Two happenings... One is that solution space (the number of different potential paths) grows pretty rapidly as you dig in to the topic. People have taken a variety of diverse approaches that all don't fit into what a new arrival to the subject initially understands... and then, what a not-so-new-arrival ultimately understands. I will connect those dots without prompting:)

The second happening is that it is beyond common.. expected really... for a less than rigorous understanding or background of the decision to accompany a confident recommendation..

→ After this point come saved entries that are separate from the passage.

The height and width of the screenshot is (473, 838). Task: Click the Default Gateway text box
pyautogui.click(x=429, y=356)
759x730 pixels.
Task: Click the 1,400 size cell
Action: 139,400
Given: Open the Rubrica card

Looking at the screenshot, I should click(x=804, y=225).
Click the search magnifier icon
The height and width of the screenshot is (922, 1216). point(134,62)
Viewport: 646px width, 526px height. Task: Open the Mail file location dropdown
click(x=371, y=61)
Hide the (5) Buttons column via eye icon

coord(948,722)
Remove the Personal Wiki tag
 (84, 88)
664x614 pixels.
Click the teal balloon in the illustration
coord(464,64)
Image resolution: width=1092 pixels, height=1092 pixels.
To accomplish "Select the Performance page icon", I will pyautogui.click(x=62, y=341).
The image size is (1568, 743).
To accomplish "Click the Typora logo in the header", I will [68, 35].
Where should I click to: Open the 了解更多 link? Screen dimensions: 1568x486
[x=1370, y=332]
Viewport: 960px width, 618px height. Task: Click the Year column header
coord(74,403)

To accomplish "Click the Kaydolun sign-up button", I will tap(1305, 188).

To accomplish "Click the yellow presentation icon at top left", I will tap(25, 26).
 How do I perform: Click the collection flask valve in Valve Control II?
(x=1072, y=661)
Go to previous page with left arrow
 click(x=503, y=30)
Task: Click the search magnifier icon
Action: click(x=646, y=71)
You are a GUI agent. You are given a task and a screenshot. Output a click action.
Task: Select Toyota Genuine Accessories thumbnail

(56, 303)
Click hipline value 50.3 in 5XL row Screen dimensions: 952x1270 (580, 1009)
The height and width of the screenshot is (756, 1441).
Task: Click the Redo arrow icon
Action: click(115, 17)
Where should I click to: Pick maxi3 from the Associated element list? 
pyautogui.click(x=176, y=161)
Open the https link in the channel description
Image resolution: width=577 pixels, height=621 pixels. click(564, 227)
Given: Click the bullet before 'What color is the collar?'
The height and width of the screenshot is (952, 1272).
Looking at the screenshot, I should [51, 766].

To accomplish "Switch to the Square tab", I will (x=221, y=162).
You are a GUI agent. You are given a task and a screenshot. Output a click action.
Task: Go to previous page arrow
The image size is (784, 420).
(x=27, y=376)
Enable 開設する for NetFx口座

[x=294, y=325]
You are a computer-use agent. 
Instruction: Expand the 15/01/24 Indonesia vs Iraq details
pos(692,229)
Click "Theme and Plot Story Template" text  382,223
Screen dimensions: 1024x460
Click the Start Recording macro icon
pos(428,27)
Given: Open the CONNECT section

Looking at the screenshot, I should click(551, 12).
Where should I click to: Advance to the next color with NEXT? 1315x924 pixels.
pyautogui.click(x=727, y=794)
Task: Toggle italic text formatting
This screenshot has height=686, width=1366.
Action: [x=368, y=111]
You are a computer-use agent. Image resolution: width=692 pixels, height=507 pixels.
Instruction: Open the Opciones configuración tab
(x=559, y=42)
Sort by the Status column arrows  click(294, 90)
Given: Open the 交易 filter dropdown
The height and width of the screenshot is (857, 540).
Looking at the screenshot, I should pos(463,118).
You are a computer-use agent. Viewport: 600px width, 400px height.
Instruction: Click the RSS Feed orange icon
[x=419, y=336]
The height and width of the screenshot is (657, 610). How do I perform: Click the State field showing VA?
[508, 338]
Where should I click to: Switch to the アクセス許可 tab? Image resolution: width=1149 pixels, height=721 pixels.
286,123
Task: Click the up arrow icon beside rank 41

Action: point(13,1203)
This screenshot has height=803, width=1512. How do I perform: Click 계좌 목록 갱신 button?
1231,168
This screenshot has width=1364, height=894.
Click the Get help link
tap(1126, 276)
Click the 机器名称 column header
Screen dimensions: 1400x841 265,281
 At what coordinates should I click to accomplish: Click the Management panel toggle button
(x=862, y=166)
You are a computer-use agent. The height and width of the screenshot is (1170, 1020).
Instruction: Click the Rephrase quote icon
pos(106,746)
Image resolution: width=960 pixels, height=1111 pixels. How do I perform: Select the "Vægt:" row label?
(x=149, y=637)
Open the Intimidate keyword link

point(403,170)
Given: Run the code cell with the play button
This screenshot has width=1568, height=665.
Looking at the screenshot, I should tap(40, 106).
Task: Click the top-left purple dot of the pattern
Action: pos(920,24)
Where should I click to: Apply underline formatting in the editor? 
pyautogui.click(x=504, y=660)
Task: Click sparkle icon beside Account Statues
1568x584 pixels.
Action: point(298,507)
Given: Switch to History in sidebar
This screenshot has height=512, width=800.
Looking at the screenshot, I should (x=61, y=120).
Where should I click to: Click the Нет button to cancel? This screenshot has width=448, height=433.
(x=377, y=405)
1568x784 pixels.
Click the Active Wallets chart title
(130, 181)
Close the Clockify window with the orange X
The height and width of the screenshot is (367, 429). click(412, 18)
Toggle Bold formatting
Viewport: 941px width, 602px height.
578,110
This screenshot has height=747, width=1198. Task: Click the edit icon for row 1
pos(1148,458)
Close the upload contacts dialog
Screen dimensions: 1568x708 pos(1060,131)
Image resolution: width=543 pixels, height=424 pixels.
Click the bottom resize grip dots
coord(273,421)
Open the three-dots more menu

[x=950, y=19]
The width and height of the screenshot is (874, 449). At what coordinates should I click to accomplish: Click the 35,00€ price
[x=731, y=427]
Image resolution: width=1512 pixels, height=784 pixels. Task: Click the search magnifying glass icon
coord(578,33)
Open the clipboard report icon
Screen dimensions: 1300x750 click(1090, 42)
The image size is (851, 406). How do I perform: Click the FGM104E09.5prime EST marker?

These combine to yield that the more I dig in, the less willing I am to implement a coatings decision. Fold in safety and the decision to not decide becomes vastly easier. I really just want to get the GD surface grinder put together semi-properly so I can 1. use it, and 2. then return to restoring the thing that interests me... the shaper. Something that's mostly easy... and mostly durable/chem-resistant... and SAFE... how can there NOT be some everybody-knows-it bullseye on that target? Not something that's perfected to some Soviet-Harvard decision optimization process but "good enough" to simply not suck and last till they plant me which isn't as far off as it was when I initially bought the grinder.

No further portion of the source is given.